Officials Balancing Fiscal Restraint and Growth
- Oct. 01 2013 00:00
- Last edited 16:21
Russian government leaders concede that the focus on fiscal restraint, which includes freezing monopoly tariffs and bearing down hard on inflation, risks repressing the recovery of the country's $2 trillion economy, which until the 2008-09 crash relied on booming commodity prices to drive growth.
"Everything here is very stable; it is just the sort of stability we do not like," First Deputy Prime Minister Igor Shuvalov said during the Reuters Russia Investment Summit.
"If you look at other markets, even states in the Group of 20, the situation is much more unstable. We have it a lot better, but growth of 2 percent a year is just not enough for us to modernize."
The World Bank last week cut its Russia growth forecast for this year to 1.8 percent in line with the government, saying the economy was operating near full potential and a lack of structural reforms had become a "binding" constraint on growth.
While the U.S., Europe and Japan keep policy settings ultra-loose to sustain a fragile recovery, the policy consensus in Moscow is starting to look a lot more like a Bundesbank chairman of yesteryear dreamed it up.
Business does not like it, especially sectors that rely on investment by large state companies, such as gas export monopoly Gazprom or Russian Railways, who now face caps on the prices that they charge their customers.

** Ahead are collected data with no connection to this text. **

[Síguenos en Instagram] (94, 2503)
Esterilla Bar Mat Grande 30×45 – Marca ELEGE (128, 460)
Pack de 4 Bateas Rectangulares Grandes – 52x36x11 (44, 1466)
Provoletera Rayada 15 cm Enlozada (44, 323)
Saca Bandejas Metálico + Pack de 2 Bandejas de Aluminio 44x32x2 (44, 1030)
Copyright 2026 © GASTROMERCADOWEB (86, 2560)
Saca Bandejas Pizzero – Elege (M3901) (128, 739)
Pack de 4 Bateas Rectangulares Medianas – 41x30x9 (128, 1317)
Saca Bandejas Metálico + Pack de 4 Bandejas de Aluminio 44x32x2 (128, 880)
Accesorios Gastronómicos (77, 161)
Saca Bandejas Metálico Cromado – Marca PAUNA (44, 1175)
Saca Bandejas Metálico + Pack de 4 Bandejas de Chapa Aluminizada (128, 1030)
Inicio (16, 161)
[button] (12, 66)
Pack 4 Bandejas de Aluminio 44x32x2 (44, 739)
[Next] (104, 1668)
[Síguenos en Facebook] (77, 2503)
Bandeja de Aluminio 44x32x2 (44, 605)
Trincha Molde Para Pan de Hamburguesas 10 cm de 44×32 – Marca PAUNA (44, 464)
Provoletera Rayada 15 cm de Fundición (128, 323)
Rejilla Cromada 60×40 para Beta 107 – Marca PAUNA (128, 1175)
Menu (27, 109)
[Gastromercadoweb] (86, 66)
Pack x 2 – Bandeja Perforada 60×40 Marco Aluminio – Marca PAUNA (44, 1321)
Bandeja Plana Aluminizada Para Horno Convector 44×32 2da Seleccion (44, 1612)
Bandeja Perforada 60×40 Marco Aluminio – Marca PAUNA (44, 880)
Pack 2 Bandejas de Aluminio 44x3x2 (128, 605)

"Why drive them into debt?" asked billionaire Andrey Filatov, a co-owner of infrastructure group N-Trans who has interests in rail freight, ports and construction.
"Freezing tariffs to fight a mythical inflation threat is the wrong decision — I am categorically against it," added Filatov, one of two dozen policymakers and entrepreneurs who shared their views at the summit.
By keeping the public finances tight while curbing regulated prices, the government believes it is helping keep inflation in check and hopes in return that the new team at the Central Bank will finally spur investment by cutting interest rates that have been on hold for a year.
Yet U.S.-educated economist Ksenia Yudayeva, who has just moved into the No. 2 role at the Central Bank, says "one should not exaggerate" the bank's ability to revive an economy already near capacity without losing control over inflation.
The government is ready to face down threats of large-scale job losses by the monopolies. Finance Minister Anton Siluanov says they can easily cut their bloated investment costs by 5 to 10 percent without resorting to slashing staffing levels.
"If before we sought to preserve jobs and were very cautious about layoffs, now our task is to boost labour productivity," Siluanov said. "We are ready as a state for job cuts and to help people find new work."
While Russia's economic recovery shows signs of stalling, a demographic squeeze on young people entering the workforce means that the unemployment rate has fallen to 5.5 percent, or almost full employment.
Labor shortages are being filled by as many as 10 million illegal immigrants, largely from Central Asia and the Caucasus. Yet casual jobs on building sites undercut Russia's tax and welfare systems, while rewarding employers who game the system.
Increasing legitimate employment could boost labor productivity by 70 percent, the government reckons.
Russia should actually be raising infrastructure investment and reviving a privatization process that has stalled since President Vladimir Putin's return to the Kremlin for a third presidential term last year, industry bosses argued.
Privatization "is a good source of fiscal revenues and to mobilize growth," said Mikhail Shamolin, CEO of telecom-to-oil conglomerate Sistema, adding he would be interested in snapping up assets should they come up for sale.
A Question Of Confidence
Russian consumers used to be free spenders but, even though household borrowing is a paltry 12 percent of gross domestic product, their confidence has yet to recover from the crisis.
The balance of risk and reward has in the meantime tilted against investors, said Boris Titov, a wine merchant appointed business ombudsman last year by Putin.
"Anti-crisis management is like building a chair: you can sit too comfortably," Titov told the Summit.
"But if you want to develop, you have to forget about the chair. Because if you have a too comfortable chair you will never stand up — and you have to run!"
Sovereign debts are just 11 percent of GDP, less than half the level of 25 percent that Siluanov considers safe given Russia's dependence on oil and gas taxes to cover half of its revenues.
But instead of eyeing fiscal stimulus, he is already fretting that state spending may run away before the 2018 presidential vote. Russia has painful memories of earlier crises: It suffered hyperinflation after the Soviet Union collapsed and was bailed out by the International Monetary Fund in 1998.
Sergei Guriyev, a leading economist and former government adviser, is confident there will be no repeat of that under the current administration.
"Putin remains a fiscal conservative," he said.
"He always said it is a humiliation to go to external creditors — and especially to the IMF. It is a loss of sovereignty."